- Native to: Italy
- Language family: Indo-European ItalicLatino-FaliscanRomanceItalo-WesternWestern RomanceGallo-RomanceGallo-ItalicLombard–Piedmontese?LombardWestern LombardVaresino; ; ; ; ; ; ; ; ; ; ;

Language codes
- ISO 639-3: –
- Glottolog: None

= Varesino dialect =

Western Lombard dialect of Italy

Varesino, Varesotto or Bosin (from the name of storytellers; see bosinada) is a dialect of Western Lombard language spoken in the Central province of Varese. The Northern side speaks more Ticinese than Bosin. The Southern side speaks more Bustocco.

==Example==

===Ta sa regordat? by Speri Della Chiesa Jemoli===

Ta sa regordat – ra mè Luzzietta

Ra pruma volta – ca s'hemm parlaa?...

L'eva la festa – dra Schiranetta...

S'hemm trovaa insemma – là in sul segraa

Gh'evat ra vesta – tutta infiorava...

Par datt ra mœusta – t'ho pizzigaa...

Set vugnùa rossa – mi ta vardava...

M'het dai 'na s'giaffa – mi l'ho ciappaa...

Ma la tò sciampa – l'eva tant bella

Che in su ra faccia – l'ha mia fai maa...

Ra pâs l'hemm faia – cont la pommella,

Pessitt, gazzosa – zuccor firaa...

T'ho tœuj dò zòccor – con su ra galla...

Ra mè parolla – ti l'het 'cettaa...

(Gh'eva da scorta – tre vacch in stalla)

E dopo Pasqua – sa s'hemm sposaa...

Mò ti set veggia – ra mè Luzzietta,

E mi, a fa 'r màrtor – sont giò da straa...

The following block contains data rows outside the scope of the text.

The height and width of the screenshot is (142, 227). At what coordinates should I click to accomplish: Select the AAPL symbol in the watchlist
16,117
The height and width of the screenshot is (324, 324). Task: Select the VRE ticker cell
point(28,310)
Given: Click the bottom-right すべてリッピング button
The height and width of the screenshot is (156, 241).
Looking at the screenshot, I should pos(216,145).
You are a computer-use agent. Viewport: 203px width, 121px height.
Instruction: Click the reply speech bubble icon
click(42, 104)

Ma quand ca vedi – ra Schiranetta

Senti anmò i stréppit – da innemoraa!...

===Translation (Do you remember?)===
Do you remember – my sweet Lucia

The first time – we talked to each other?...

It was the festival – [of the sanctuary] of the Schirannetta...

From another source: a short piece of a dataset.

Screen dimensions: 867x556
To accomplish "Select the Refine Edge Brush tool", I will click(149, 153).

We met – there on the parvis

You wore a dress – all flowery...

To rush you – I pinched you...

You blushed – as I stared at you...

You slapped me – I got your slap...

But your hand [lit. '"paw"'] – was so pretty

That on my face – it never hurt...

We made peace – with a small apple,

Small fish, soda – and cotton candy...

I bought you two hooves – with a bow on...

My word – you accepted it...

(I kept in stock – three cows in the byre)

And after Easter – we got married...

Now you are old – my sweet Lucia,

And I am no longer able – to play the fool...

But when I see – the Schirannetta

I still hear the sounds – I used to hear as your valentine!